With cloud computing, businesses don’t need to worry about managing as many data centers, which are very complex and difficult to operate due to security concerns as well as real estate, power, and cooling requirements. Because of this, relegating some of your workloads to a cloud environment is economically advantageous.
Increasingly, cloud computing is used to address ephemeral computing needs. So, if something pops up for a period of time and you don’t want to make a huge investment in your own datacenter, cloud computing is the perfect avenue to meet that need. Data centers and private clouds aren’t going to go away. As a matter of fact, the trend moving forward will be for those elements to interact with one another and actually be deployed as part of an overall integrated architecture.
DJ: What is the state of competition between different providers? And, is there a move for cloud providers to merge?
Matters: There’s currently a pretty big land grab going on among the providers since enterprises are beginning to move to the cloud.
For a while, it was looking like Azure was going to be the main enterprise play, followed by Oracle and IBM. It also seemed like Amazon and Google were going to be relegated more to the SMBs. In the last year, Amazon has made some huge strides in terms of attracting enterprise customers, including Johnson & Johnson, GE, Comcast, and Capital One. From an enterprise perspective, Amazon is definitely coming on very strong right now. That said, Azure and the other cloud providers certainly aren’t laying down. They are ramping up their competitive activities, as well.
DJ: What advantages can be gained from mergers and acquisitions within the cloud computing sector?
Matters: The competition in the cloud industry is very heated and the grab for market share is getting much more aggressive as they do everything they can to leverage their core competencies. We can see this in the acquisitions, as well as the level of investments that they are making in their cloud, new datacenters and their technology.
In many people's minds, Microsoft, Google, and AWS are the top three, but Oracle, IBM, and some of the other players continue to fight for some market share. It's definitely not a win for any single vendor and it's going to be a multi-vendor market for awhile, which is great for the consumer.

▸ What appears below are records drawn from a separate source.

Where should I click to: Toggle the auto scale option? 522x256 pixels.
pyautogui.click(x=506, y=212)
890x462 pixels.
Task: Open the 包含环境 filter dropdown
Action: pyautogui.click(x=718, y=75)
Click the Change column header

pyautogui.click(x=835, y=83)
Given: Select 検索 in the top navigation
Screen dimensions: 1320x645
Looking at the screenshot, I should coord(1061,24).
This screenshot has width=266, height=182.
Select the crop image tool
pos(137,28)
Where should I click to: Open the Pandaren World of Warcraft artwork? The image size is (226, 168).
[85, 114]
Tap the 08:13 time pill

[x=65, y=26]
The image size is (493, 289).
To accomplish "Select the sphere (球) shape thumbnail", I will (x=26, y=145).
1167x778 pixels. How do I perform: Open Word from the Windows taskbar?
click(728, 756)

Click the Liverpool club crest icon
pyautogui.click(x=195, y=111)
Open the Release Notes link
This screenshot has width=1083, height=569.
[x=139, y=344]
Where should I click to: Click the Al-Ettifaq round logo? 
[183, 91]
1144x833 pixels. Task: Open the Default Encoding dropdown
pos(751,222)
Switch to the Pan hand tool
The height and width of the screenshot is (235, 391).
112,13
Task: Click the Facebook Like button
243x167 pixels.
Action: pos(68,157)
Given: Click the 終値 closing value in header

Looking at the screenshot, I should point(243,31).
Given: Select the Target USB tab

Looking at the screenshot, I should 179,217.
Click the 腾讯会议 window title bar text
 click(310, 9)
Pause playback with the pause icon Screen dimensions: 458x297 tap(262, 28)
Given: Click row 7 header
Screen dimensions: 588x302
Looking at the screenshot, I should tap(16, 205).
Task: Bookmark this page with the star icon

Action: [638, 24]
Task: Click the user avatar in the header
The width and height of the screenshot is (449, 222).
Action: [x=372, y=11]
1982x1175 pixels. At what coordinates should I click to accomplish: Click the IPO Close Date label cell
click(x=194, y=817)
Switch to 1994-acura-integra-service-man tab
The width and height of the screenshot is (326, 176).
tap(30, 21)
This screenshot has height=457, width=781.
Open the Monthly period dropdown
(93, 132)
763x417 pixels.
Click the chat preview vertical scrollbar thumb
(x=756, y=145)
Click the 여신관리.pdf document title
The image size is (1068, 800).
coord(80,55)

DJ: Why is a hybrid cloud strategy important?
Matters: We are not in a position where a single model of a solution is going to meet everyone’s needs, and enterprises can’t completely rely on cloud computing. That means there are going to be data center environments where the most secure applications are run in perhaps Intel X86 hardware, which you won’t find in the cloud.
But you also want some of those more sensitive applications to avail themselves of cloud technology, and you can do that in a private cloud. And, having an integrated solution across data centers, private clouds and public clouds is really what everybody is going to be developing. Then, you can apply your application to whatever environment makes the most sense from an economic perspective while also factoring in security and performance.
DJ: What other developments can we expect with cloud computing over the next couple of years?
Matters: I think we are going to continue to see vendors push Software as a Service (Saas) and Platform as a Service (PaaS) to try to lock in enterprises. It will be partially successful, but enterprises have learned in the past that they really don’t want to be locked-in. They want to avoid that kind of a situation, so there will be continued competitive pressure for different features and different servers. The next several years are going to be a torrent of activity.